Python - Cutting out parts of a video using face detection (quick and dirty)

Sauron

@MS-DOSposted this topic a couple of days ago:

I was pretty sure this could be achieved with python using a couple of libraries... so I did it.

 

Here is the script:

Spoiler

import face_recognition
import cv2
import numpy as np
import ffmpeg
import argparse
import os
import shutil

parser = argparse.ArgumentParser()
parser.add_argument("--video", type=str, help="Input video")
parser.add_argument("--face", type=str, help="Input face")
parser.add_argument("--name", type=str, default="target", help="Input name")
parser.add_argument("--scale", type=float, default=1, help="Video scaling for processing")
parser.add_argument("--framerate", type=float, default=29.97, help="Video framerate")
parser.add_argument("--frameskip", type=int, default=30, help="Every how many frames the script should process")
parser.add_argument("--output", type=str, default="out.mp4", help="Output file name")
args = parser.parse_args()

video_capture = cv2.VideoCapture(args.video)

# Load a sample picture and learn how to recognize it.
target_image = face_recognition.load_image_file(args.face)
target_face_encoding = face_recognition.face_encodings(target_image)[0]

# Create arrays of known face encodings and their names
known_face_encodings = [
    target_face_encoding,
]
known_face_names = [
    args.name
]

segments = [{'start': 0, 'end': 0}]
segment_count = 0
last_frame_saved = 0
count = 1
framerate = args.framerate
scale = args.scale

# Initialize some variables
face_locations = []
face_encodings = []
face_names = []
process_this_frame = True

while True:
    # Grab a single frame of video
    ret, frame = video_capture.read()
    if not ret:
        break

    # Resize frame of video for faster face recognition processing
    small_frame = cv2.resize(frame, (0, 0), fx=scale, fy=scale)

    # Convert the image from BGR color (which OpenCV uses) to RGB color (which face_recognition uses)
    rgb_small_frame = small_frame[:, :, ::-1]
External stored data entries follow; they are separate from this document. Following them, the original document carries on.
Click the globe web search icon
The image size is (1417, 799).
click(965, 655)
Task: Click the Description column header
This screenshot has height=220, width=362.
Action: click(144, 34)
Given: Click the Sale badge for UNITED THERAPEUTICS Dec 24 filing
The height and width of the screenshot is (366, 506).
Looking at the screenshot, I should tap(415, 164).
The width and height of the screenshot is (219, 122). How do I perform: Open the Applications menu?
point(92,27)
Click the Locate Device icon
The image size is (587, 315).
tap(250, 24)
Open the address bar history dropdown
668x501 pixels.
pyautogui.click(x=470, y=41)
    # Only process every other frame of video to save time
    if count % args.frameskip == 0:
        # Find all the faces and face encodings in the current frame of video
        face_locations = face_recognition.face_locations(rgb_small_frame)
        face_encodings = face_recognition.face_encodings(rgb_small_frame, face_locations)

        face_names = []
        for face_encoding in face_encodings:
            # See if the face is a match for the known face(s)
            matches = face_recognition.compare_faces(known_face_encodings, face_encoding)
            name = "Unknown"

            # Or instead, use the known face with the smallest distance to the new face
            face_distances = face_recognition.face_distance(known_face_encodings, face_encoding)
            best_match_index = np.argmin(face_distances)
            if matches[best_match_index]:
                name = known_face_names[best_match_index]
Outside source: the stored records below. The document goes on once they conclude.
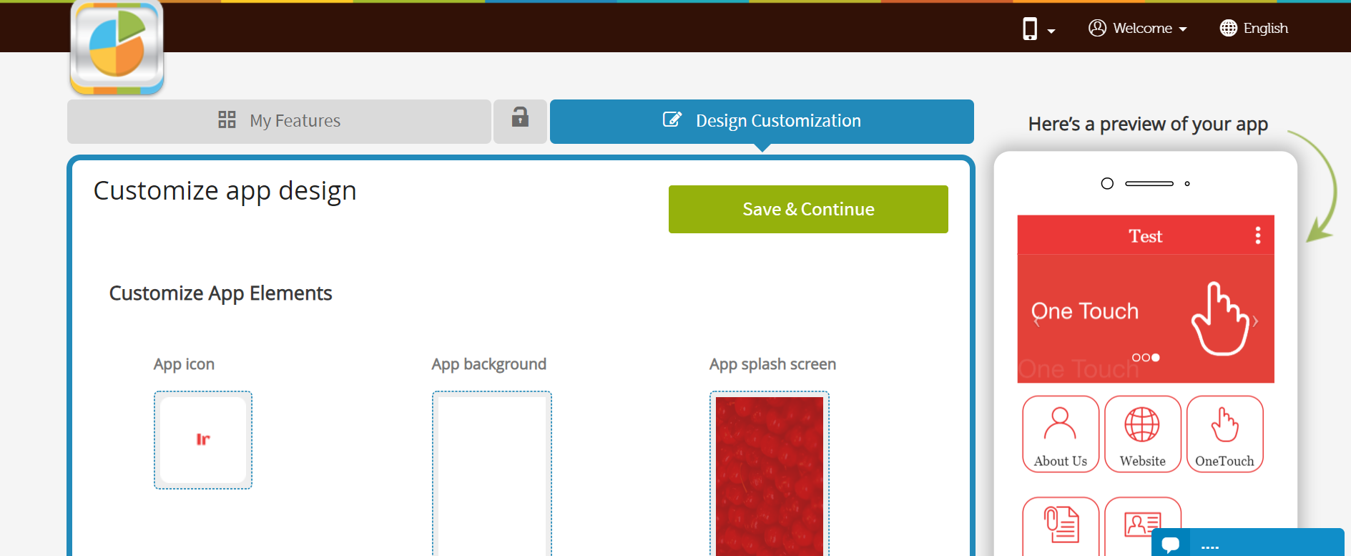Select the third carousel dot indicator
This screenshot has width=1351, height=556.
tap(1156, 357)
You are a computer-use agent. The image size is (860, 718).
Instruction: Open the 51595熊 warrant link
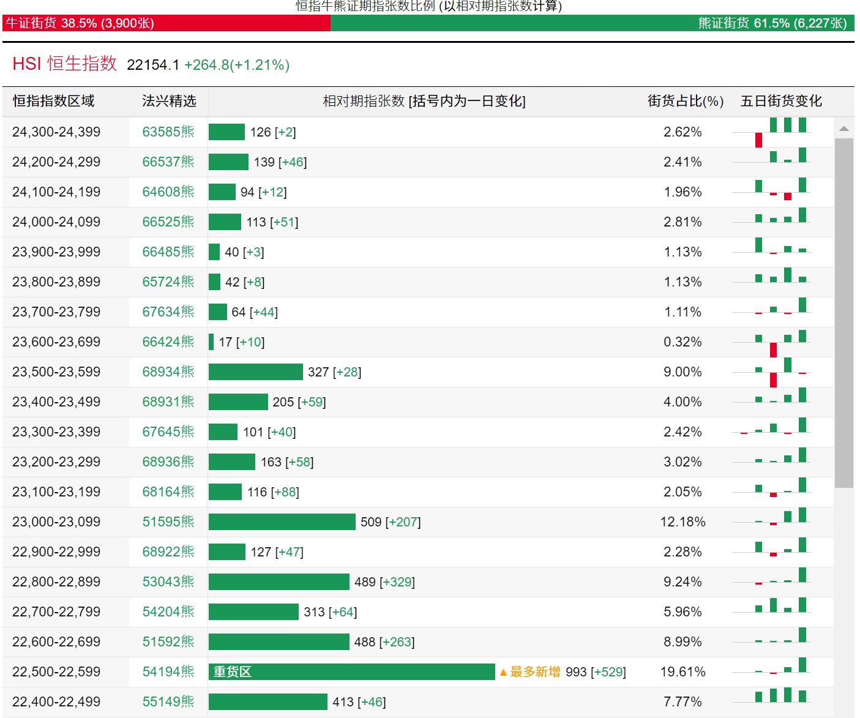click(168, 522)
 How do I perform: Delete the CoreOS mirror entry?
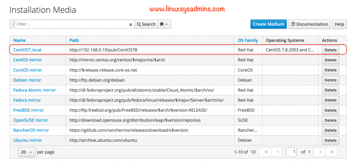tap(330, 70)
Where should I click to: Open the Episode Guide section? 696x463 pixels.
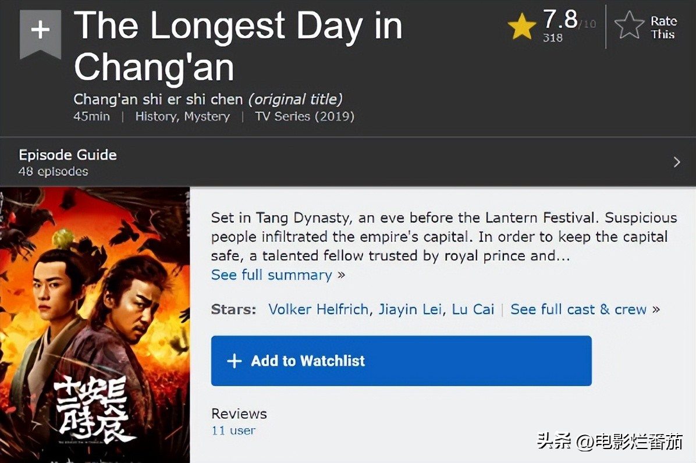(x=68, y=155)
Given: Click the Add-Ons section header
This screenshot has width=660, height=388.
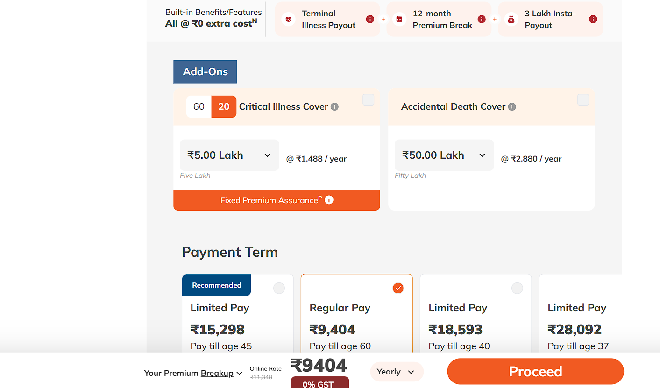Looking at the screenshot, I should point(205,71).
            face_names.append(name)

    # Display the resulting image
    if args.name in face_names:
        if count == last_frame_saved + 1:
            segments[segment_count]['end'] = count
        else:
            segments.append({'start': count, 'end': count})
            segment_count = segment_count + 1
        last_frame_saved = count
        print(segments)
        cv2.imshow('Video3', frame)
    
    count = count + 1

    # Hit 'q' on the keyboard to quit!
    if cv2.waitKey(1) & 0xFF == ord('q'):
        break
video_capture.release()
cv2.destroyAllWindows()

os.mkdir("tmp")
inputs = []
for segment in segments:
    segment['start'] = segment['start'] / framerate
    segment['end'] = segment['end'] / framerate
    length = segment['end']-segment['start']
    if length > 0.1:
        ffmpeg.input(
            args.video,
            ss=segment['start'],
            t=length
        ).output(
            "tmp/" + str(segment['start']) + ".mp4"
        ).overwrite_output().run()
        print(ffmpeg.probe("tmp/" + str(segment['start']) + ".mp4"))
        inputs.append(ffmpeg.input("tmp/" + str(segment['start']) + ".mp4").video)
        inputs.append(ffmpeg.input("tmp/" + str(segment['start']) + ".mp4").audio)

ffmpeg.concat(
    *inputs, v=1, a=1
).output(args.output).overwrite_output().run()
shutil.rmtree("tmp")

 

It accepts a video and an image of the person you want to isolate and outputs a video file containing only the parts where that person is on screen.

 

To run it you'll need to install ffmpeg, python 3.8 and the following python packages using pip:

pip3.8 install dlib face_recognition opencv-python argparse ffmpeg-python

 

then pass the command line arguments, e.g.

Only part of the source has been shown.